ISMs can promote the formation of business trade by providing a bridge between ISM stores and customers and are one of the representative models in B2C (business-to-consumer) e-commerce. It was recognized that designing the components of the e-servicescape of ISMs is very important if ISM companies want to maintain long-term customer relationships and increase their competitiveness. This study classified the components of the e-servicescape into three factors as follows: aesthetics, surrounding elements, and spatial functionality as independent variables; and revisit intention and emotional responses as the dependent variables. Also, this study examined the causal relationship between the emotional response and revisit intention. This study analyzed how the components of the e-servicescape affect customers’ emotional responses and revisit intention, and how emotional responses affect revisit intention focusing on MZ generation consumers with purchasing experience in a certain ISM setting.
The research hypothesis was verified through empirical analysis, and the results are summarized as follows. First, as a result of examining how the components of the e-servicescape of an ISM affects customers’ emotional responses, this study found that among the components of the e-servicescape, aesthetics and surrounding elements did not have a significant effect on customers’ emotional responses. It was found that spatial functionality had a positive effect on customers’ emotional responses. This is consistent with the results of previous studies showing that spatial functionality has a significant effect on customers’ emotional responses [77,78]. These results mean that spatial functions such as convenience of use and ease of information search and browsing of ISM are very important. If customers can quickly and conveniently obtain information about the products that they want, they can feel more positive emotional responses.
Second, as a result of examining how the components of the e-servicescape of an ISM affects the intention to revisit, it was found that aesthetics did have a significant effect on the intention to revisit, while surrounding elements and spatial functionality did not have a significant effect on the intention to revisit. It was found that the components of the e-servicescape partially have a negative effect on customers’ intention to revisit. This finding is controversial. Similar findings were proposed by previous studies showing that aesthetic features reflect positive emotions and improve users’ satisfaction, which also reflects higher rates of revisit intention [65,66], while ref. [79] showed that users paid relatively less attention to spatial functionality and prefer the combination of new technologies and the analysis of users’ perceptions on a large scale.
Third, as a result of examining how customers’ emotional responses affect revisit intention, emotional responses were found to have a positive (+) effect on revisit intention. This is consistent with the argument by previous studies that addressed that enjoyment among customers’ emotional responses has a significant effect on revisit intention, and that the more joy that customers feel, the more likely they are to revisit an ISM and increase their return visits [63,73,74].

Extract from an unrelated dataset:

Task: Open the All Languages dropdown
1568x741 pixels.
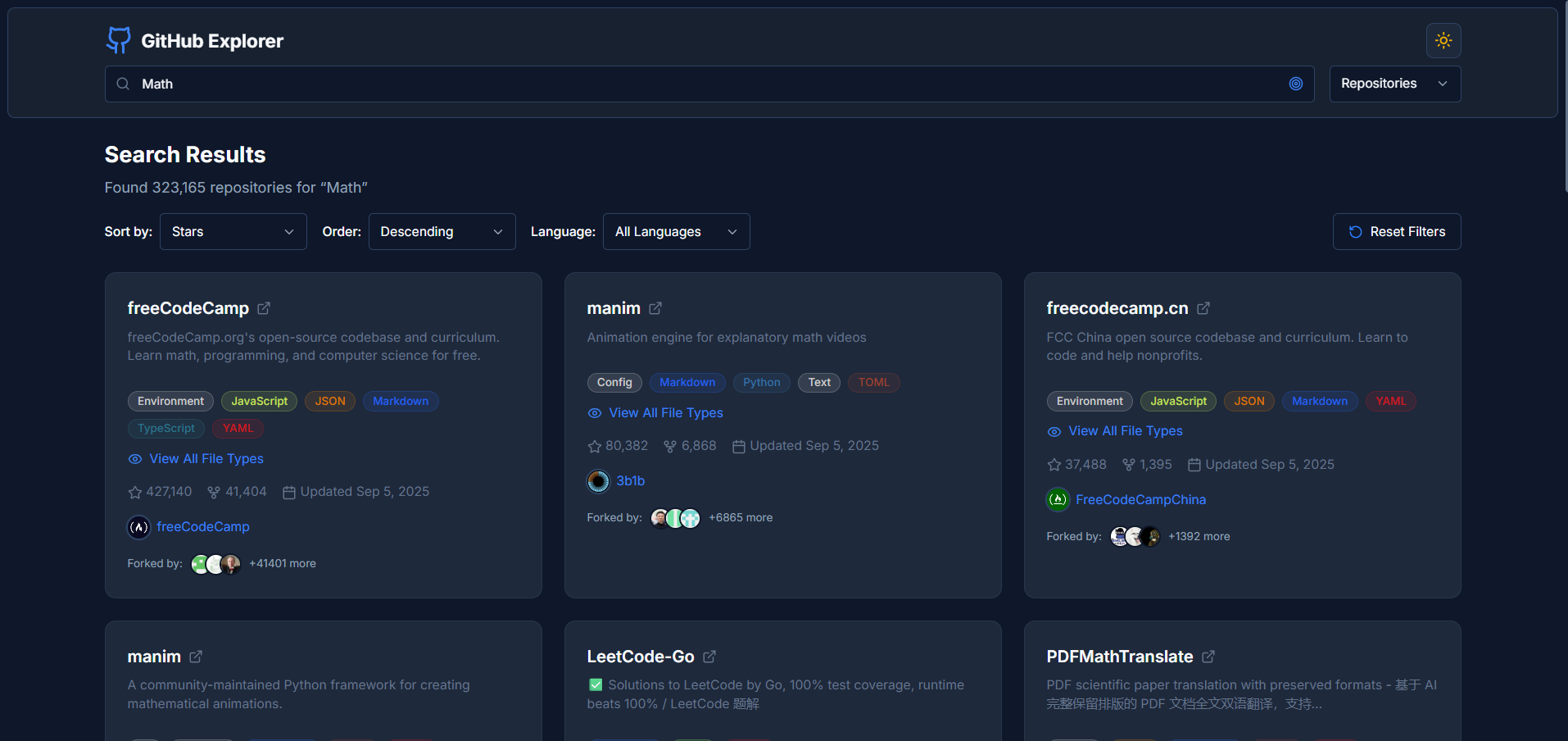Action: tap(676, 231)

5.2. Theoretical Implications

Based on the empirical analysis results, this study is to present the following theoretical implications. First, this study demonstrates the effects of the components of the e-servicescape on customers’ emotional response and revisit intention, and the effect of customers’ emotional reactions on revisit intentions. Through this empirical study, the theoretical foundation was established for the e-servicescape of an ISM industry. Thus, this study differentiates from previous research on emotional responses to the similar business environment by identifying that spatial functionality of the e-servicescape can affect consumers’ emotional responses in an ISM environment. Among the components of the e-servicescape in an ISM, aesthetics and surrounding elements did not have a significant effect on emotional responses, and spatial functionality had a positive (+) effect on emotional responses.
Second, this study confirmed that the e-servicescape factors that affect consumers’ emotional response and intention to revisit are different. By examining whether the emotional response affects revisit intention in an ISM environment, this study was able to identify the causal relationship between the two variables.
Third, in previous studies, there was little literature on the e-servicescape in an ISM environment. Therefore, this study is meaningful in that the study model provided an integrated research model on the relationship among the e-servicescape, emotional response, and purchase intention.

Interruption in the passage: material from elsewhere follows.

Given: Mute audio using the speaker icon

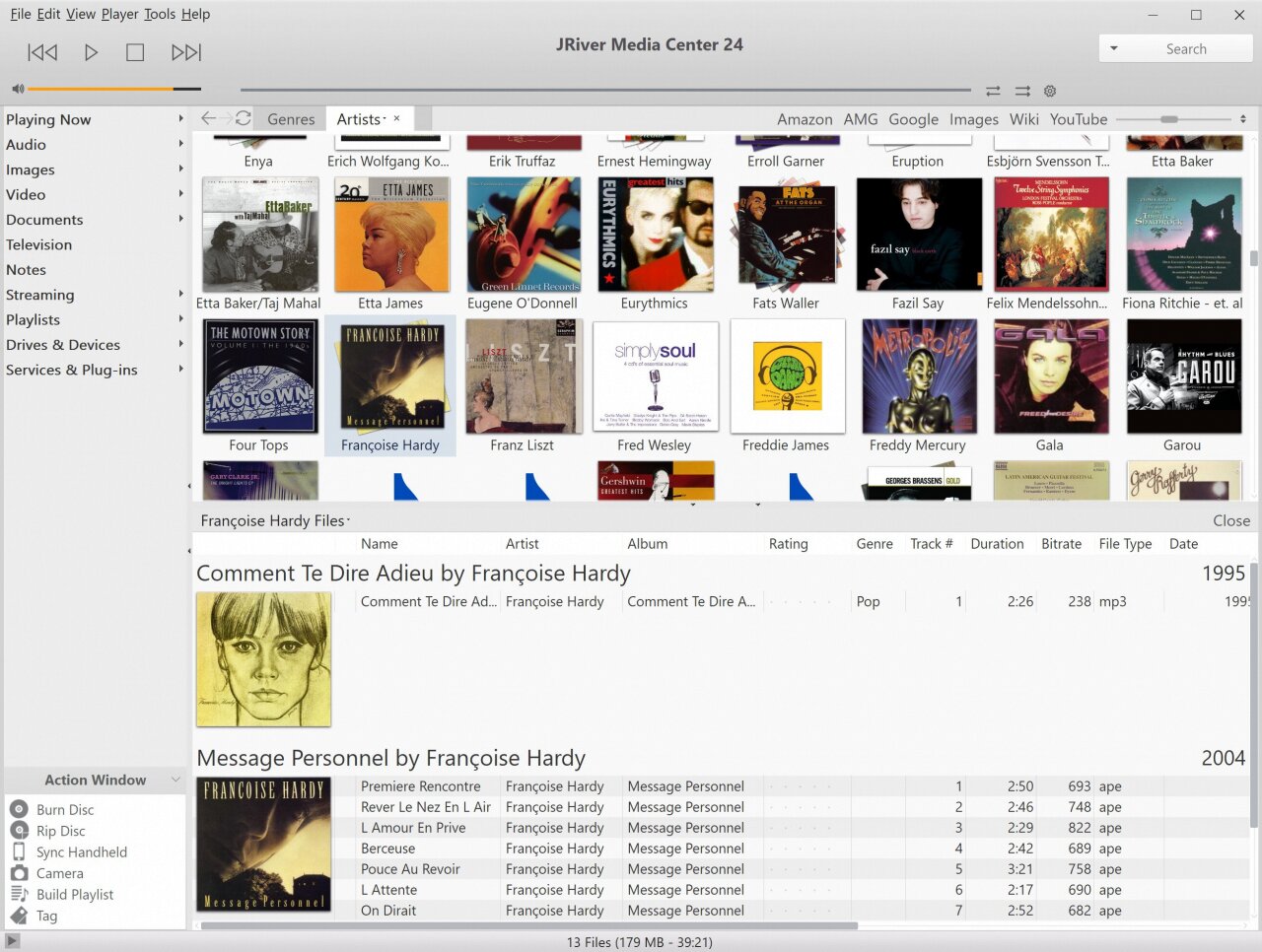Looking at the screenshot, I should (x=18, y=89).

5.3. Managirial/Practical Implications

With the rapid development of the e-commerce industry and in combination with the ISM-based business environments, this study findings suggested the following managerial/practical implications. First, from a managerial and practical perspective, customer satisfaction can be increased by utilizing the e-servicescape factors that evoke emotional responses on the ISM. In particular, if the importance of spatial functionality is recognized and utilized more effectively, the customer’s revisit to the ISM can be much more improved.
Second, by providing appropriate e-servicescape factors suited to consumer characteristics, such as age and region, it will be possible to maximize satisfaction and increase customer share by adjusting the ISM environment to suit the needs of the customized services. For example, since positive emotional responses to ISMs may differ depending on age and region, managers and decision-makers can create an ISM environment tailored to their needs. Therefore, it is important to build an e-servicescape environment that matches these characteristics.
Third, the analysis results of this study showed that designing the components of the e-servicescape, responding customers’ emotion, and identifying revisit intention have become very important and can improve user satisfaction as well as managerial competency. Therefore, it is necessary to recognize the importance of spatial functionality and establish effective measures to improve spatial functionality. Accordingly, to increase the emotional response of customers, a convenient ISM environment must be provided to customers, and efforts must be made to increase the ease of product information search and the speed of navigation. Business managers and decision-makers need to pay attention to the design and management of spatial functionality in ISMs.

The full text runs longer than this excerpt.